Figure 1: BTB benchmark structure spans request intake, tool use, deliverable generation, and agentic rubric-driven evaluation.

Each BTB task is evaluated via fine-grained rubrics curated by veteran practitioners, typically featuring around 150 pass/fail criteria weighted by criticality. Automated evaluation is performed using an agent-as-a-judge verifier that leverages LLM-powered code execution to inspect deliverables—a necessity given the complexity of artifacts such as Excel workbooks or PowerPoint presentations, which cannot be reliably scored by serialization-based approaches or simplistic text-based verifiers.

Benchmark Construction and Fidelity

BTB explicitly mitigates the limitations observed in previous financial or economic utility benchmarks (e.g., GDPval, APEX-Agents, Finance Agent Benchmark) by:

Focusing on depth within a single high-impact domain, rather than breadth across multiple occupations.
Requiring multi-file, interdependent deliverables typical of IB, with rigorous human-in-the-loop task and rubric review.
Using stakeholder-derived rubric design, supported by a job task analysis (JTA) survey and interviews with actual bankers to calibrate the blueprint for representative work.
Including edge-case complexity, e.g., ambiguous or underspecified prompts, judgment-heavy requirements, and data imperfections, yielding tasks that demand synthesis, precision, and cross-artifact consistency.

A multi-phase data validation pipeline ensures that each BTB task, from prompt to final scoring, undergoes stringent curation and review for realism, completeness, rubric coverage, and grading fidelity.

Figure 2: The BTB data pipeline, encompassing task authorship, rubric creation, expert review, and rigorous acceptance criteria.

Experimental Setup and Evaluation

Nine frontier models, including GPT-5.2/5.4, Claude Opus 4.5/4.6, Gemini 2.5/3.1 Pro, Grok 4, Qwen 3.5 397B, and GLM 5, are systematically evaluated under a standardized agentic harness. Deliverables are automatically scored using BTB's rubric-driven, agentic verifier. The principal metrics are: (1) Score (weighted rubric pass percentage), (2) Pass@1 and Pass@3 (fraction of tasks above stakeholder-aligned acceptability thresholds), and (3) more stringent criticality-based thresholds corresponding to client-readiness.

Results: Performance and Failure Analysis

Frontier models demonstrate nontrivial but inadequate proficiency:

GPT-5.4 achieves the highest Score, passing roughly 16% of all tasks at an "acceptable" standard, but fails nearly half of rubric criteria and does not produce any outputs rated client-ready by bankers.
No model achieves full reliability; even at highly relaxed thresholds, Pass rates rarely exceed 20%.
Figure 3: Pass rates (tasks deemed "acceptable") for all models under single and best-of-three rollouts, reflecting low reliability.

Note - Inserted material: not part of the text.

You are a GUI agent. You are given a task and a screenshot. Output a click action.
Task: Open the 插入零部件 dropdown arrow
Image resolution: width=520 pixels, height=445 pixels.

Figure 4: Left: Mean Score across all BTB tasks. Right: Pairwise win-rate matrix across model pairs, showing consistent superiority of GPT-5.4.

Failure mode taxonomy indicates the majority of failures result from code or formula generation errors (e.g., use of non-existent APIs, hard-coding vs. formulaic logic in spreadsheets), flawed reasoning/judgment (incorrect application of IB concepts or analytical frameworks), ineffective retrieval/persistence strategies, and unprincipled data fabrication when retrieval fails.

Models reveal marked variation across rubric categories:

Figure 5: Model-wise performance breakdown by rubric category, with GPT models generally excelling at technical correctness but underperforming on presentation attributes.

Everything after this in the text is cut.